The Wardens exchanged significant looks. ‘I didn’t think the southern mountains were passable,’ Hyrald said. ‘It must have been a difficult journey.’

‘We’re used to mountains,’ said one of the other men quietly.

Endryk, who had been staring at the two men intently, started, then said something softly to them which the others did not catch. A subdued but intense conversation followed in a language that was not Arvens.

‘These men are my countrymen,’ Endryk told them apologetically when it was finished. ‘I think we’ve a great deal to talk about. May they accompany us?’

Hyrald looked at the new arrivals. The two men in particular sat their horses with the same easy manner that Endryk always showed. ‘I know nothing about your country, sirs, but we owe Endryk our lives, and if you honour such things, then honour is due to him. You’re more than welcome to travel with us, if you wish, but there may be danger at the end of our journey.’

The older of the two men smiled, and extended his hand as he introduced himself. ‘Tell us on the way,’ he said.

* * * *

Their entry into Arvenshelm was almost unremarked. Vashnar had swayed many of the upper ranks of the Warding to his plans but Draferth’s actions had caused great confusion and alarm amongst them, and without Vashnar’s unifying and forceful presence they floundered, reducing his grand design very quickly to an undignified melee of mutual blame-shifting – a trait they were well-practised in. Lesser supporters discreetly faded into the background.
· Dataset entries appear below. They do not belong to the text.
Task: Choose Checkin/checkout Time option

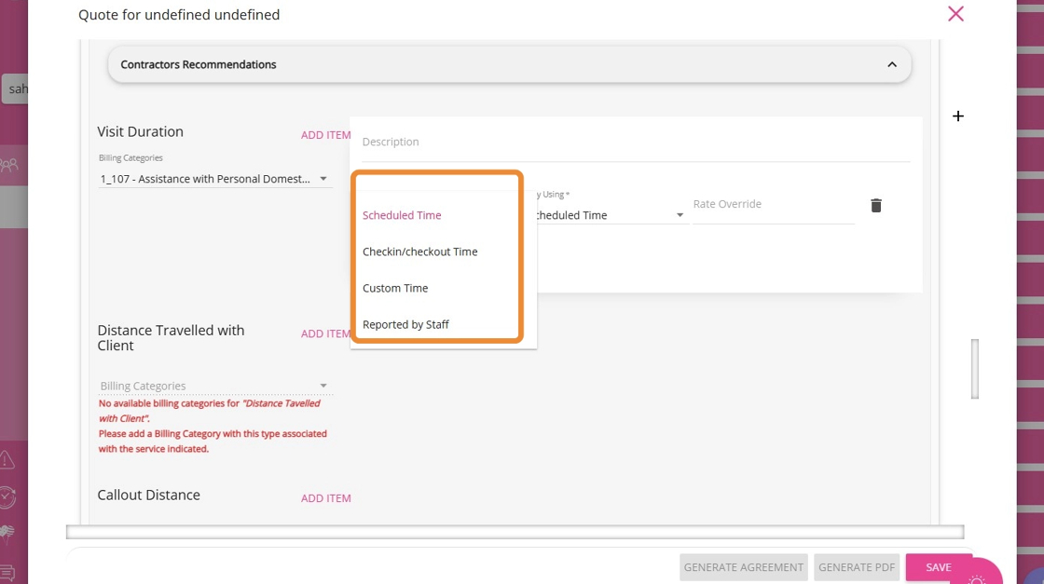Action: pos(419,251)
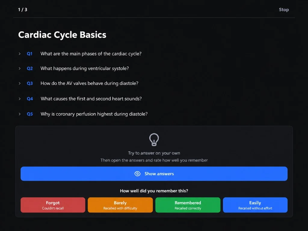
Task: Mark card as Remembered
Action: pyautogui.click(x=188, y=205)
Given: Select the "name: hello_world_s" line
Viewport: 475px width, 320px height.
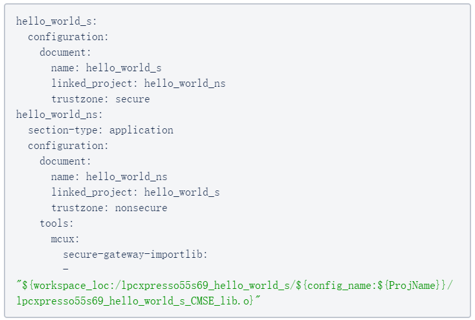Looking at the screenshot, I should click(106, 68).
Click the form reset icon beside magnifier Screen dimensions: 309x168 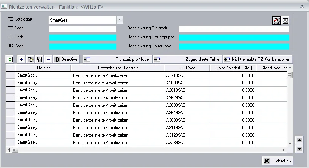coord(286,21)
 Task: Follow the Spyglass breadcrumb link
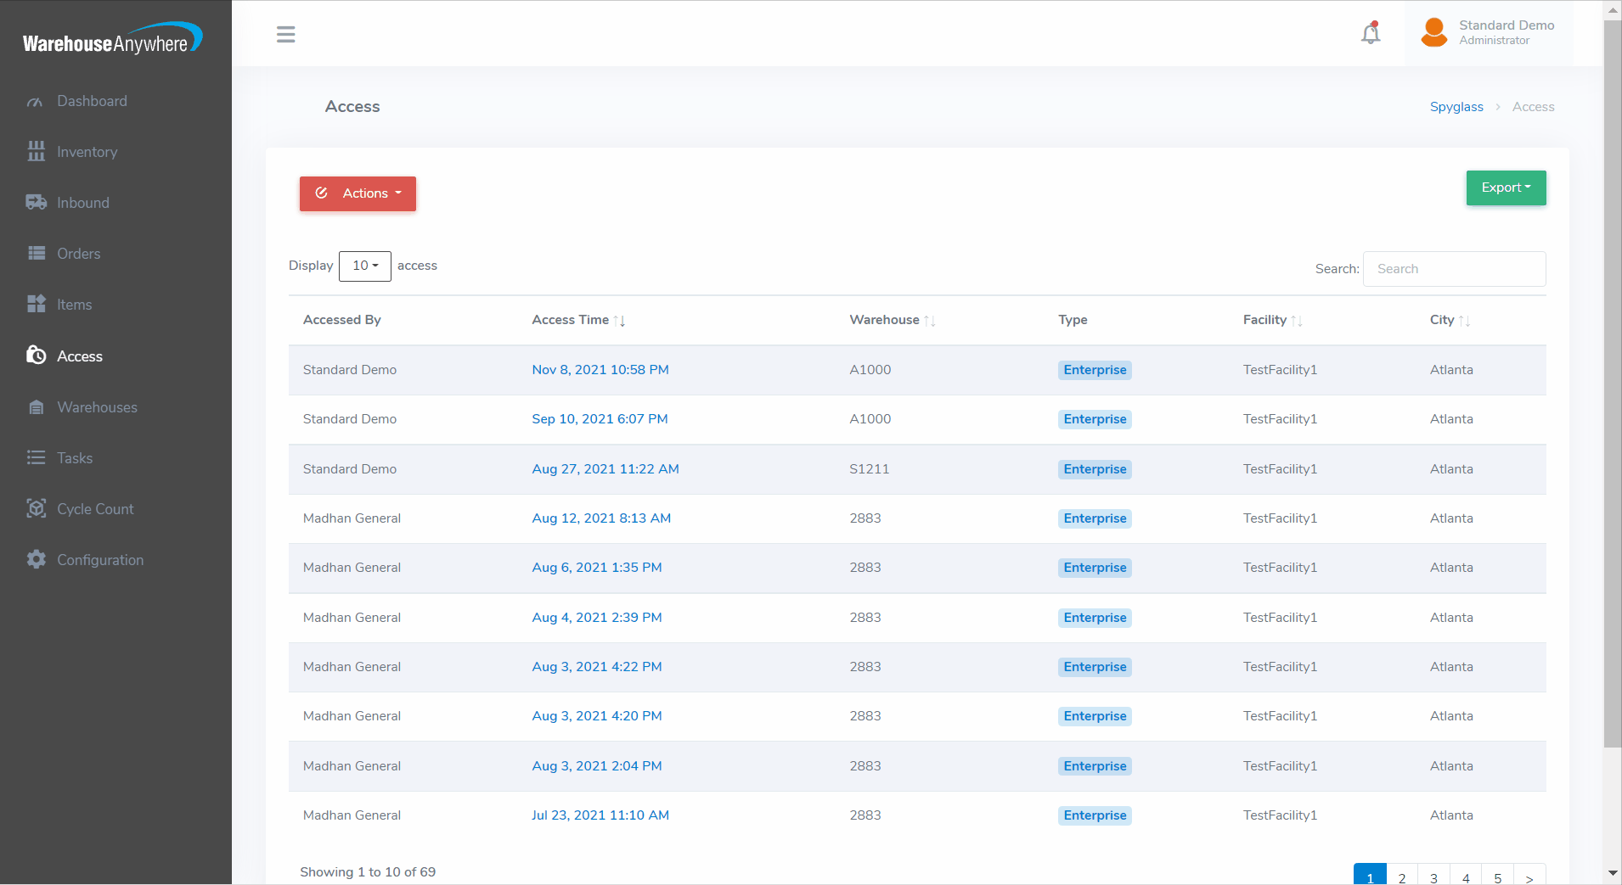pyautogui.click(x=1456, y=107)
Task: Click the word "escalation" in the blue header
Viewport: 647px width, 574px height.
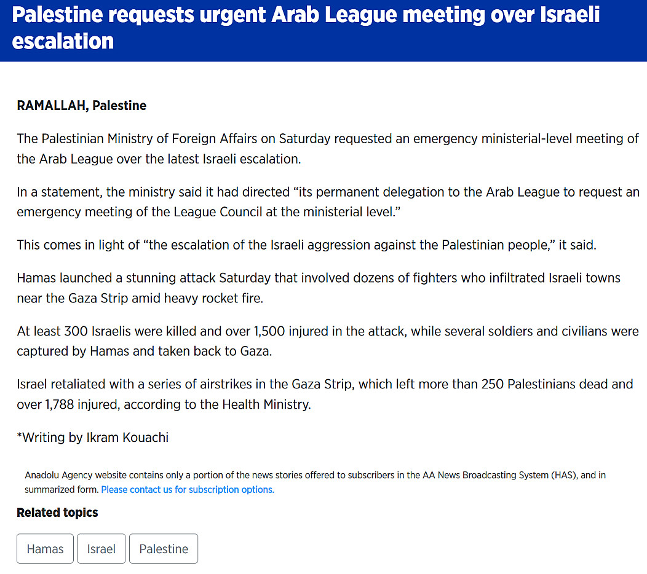Action: pos(63,42)
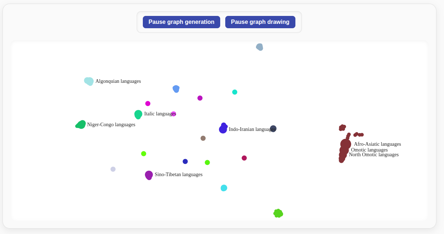Click the Sino-Tibetan languages label text
The height and width of the screenshot is (234, 444).
pos(179,174)
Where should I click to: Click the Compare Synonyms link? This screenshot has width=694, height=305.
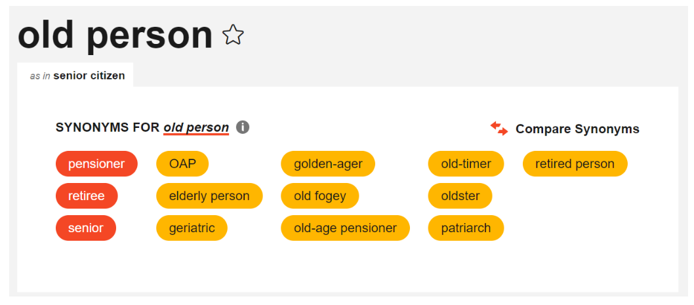(577, 129)
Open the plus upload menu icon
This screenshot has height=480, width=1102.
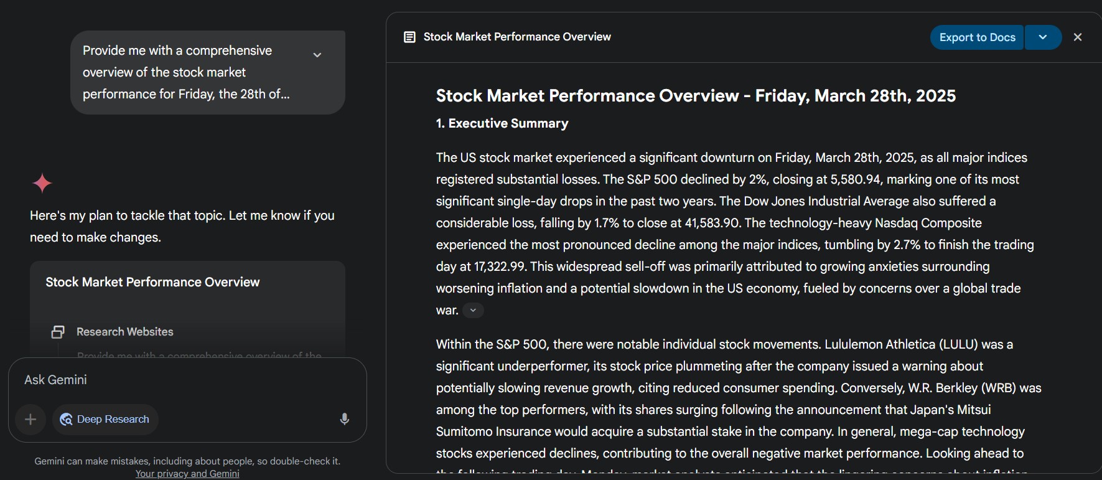click(30, 420)
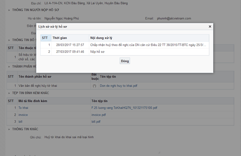The height and width of the screenshot is (156, 241).
Task: Click the Mô tả file đính kèm column header
Action: (x=33, y=101)
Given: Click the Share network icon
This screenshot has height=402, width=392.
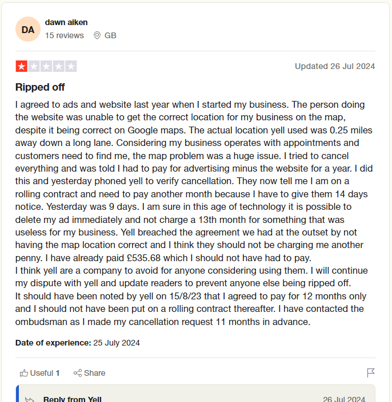Looking at the screenshot, I should tap(78, 373).
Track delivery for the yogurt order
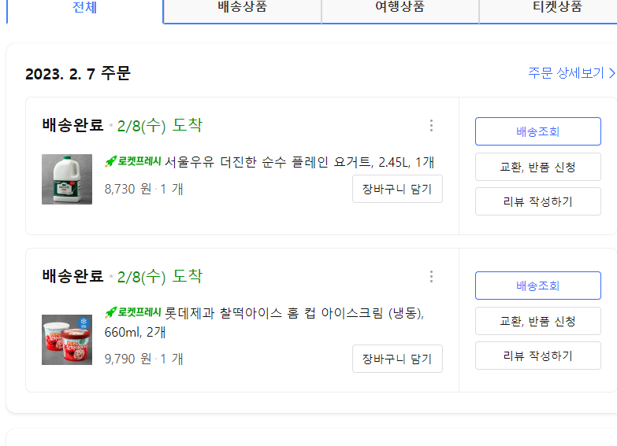This screenshot has width=617, height=446. 538,131
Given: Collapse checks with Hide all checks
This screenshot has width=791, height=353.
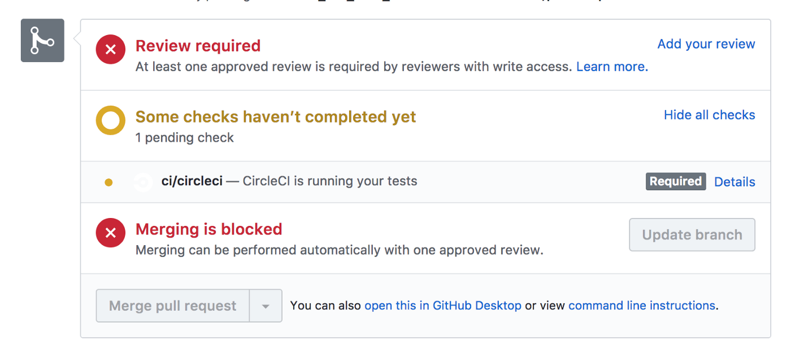Looking at the screenshot, I should (710, 115).
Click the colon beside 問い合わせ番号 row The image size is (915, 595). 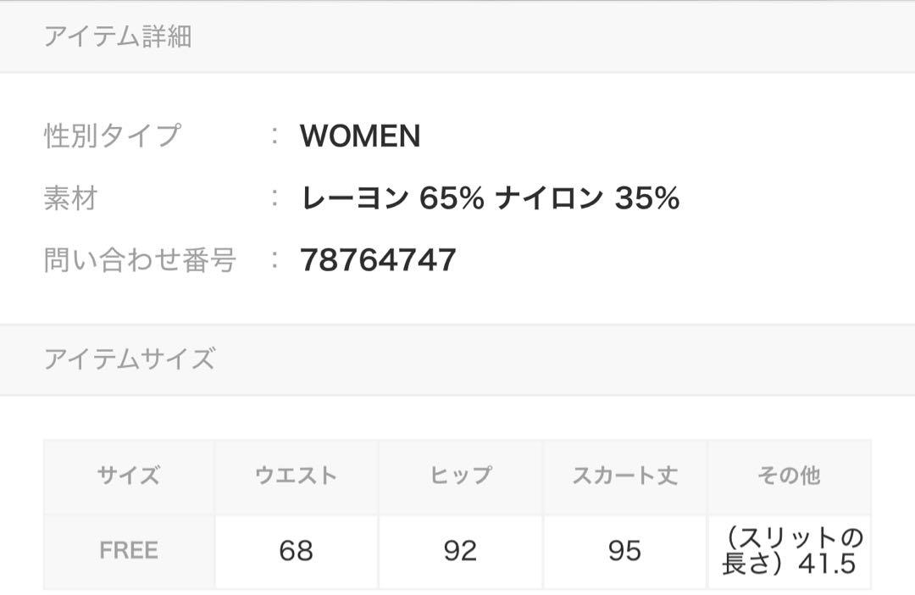pos(275,259)
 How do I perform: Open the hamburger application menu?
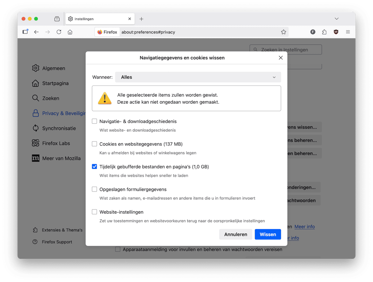click(348, 32)
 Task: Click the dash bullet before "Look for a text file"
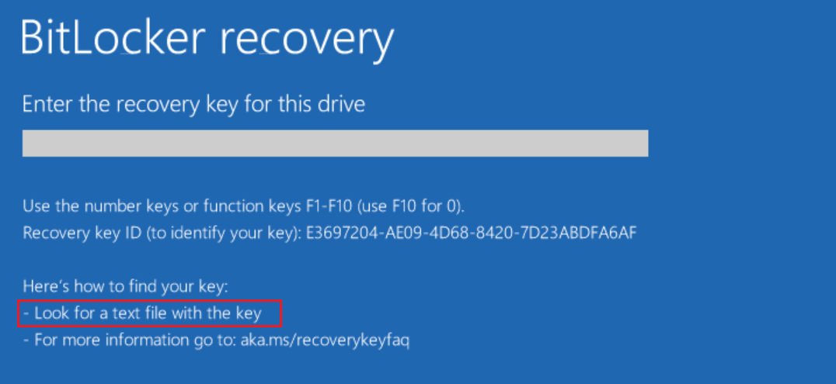(x=26, y=313)
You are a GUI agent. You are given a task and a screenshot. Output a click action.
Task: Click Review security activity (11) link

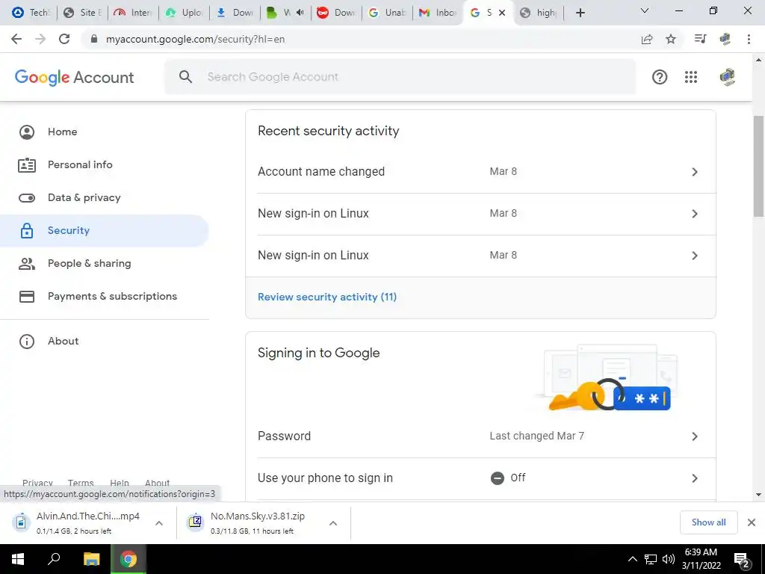click(327, 297)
A great many impromptu street meetings had occurred, several of which had broken up in disorder and violence, but the most critical point had come with an attempt by Tervaidin officers to arrest Draferth. Two of his supporters were killed before a group of Wardens finally intervened and arrested the leading Tervaidin. It gave Hyrald considerable satisfaction that they were his men.

One other casualty was Striker Bowlott. He was attacked by a frenzied Krim with the Blue Cushion. Though unhurt, he was so disturbed by this culmination of the sudden rush of reality into the Moot Palace that he hastily retired, citing a desire to write his memoirs and a dissertation on the Treatise. Krim subsequently pleaded extenuating circumstances due to the acute distress caused by Bowlott’s curt refusal to order Ector to repair his curtains, and also, unexpectedly shrewdly, immunity by virtue of the definition of his office. After a brief period of rest – and the fitting of new curtains to the windows of the Cushion Repository – he was reinstated.

The Moot rapidly reverted to its old ways by holding a great and solemn debate to discuss how it should learn from what had happened and not simply revert to its old ways.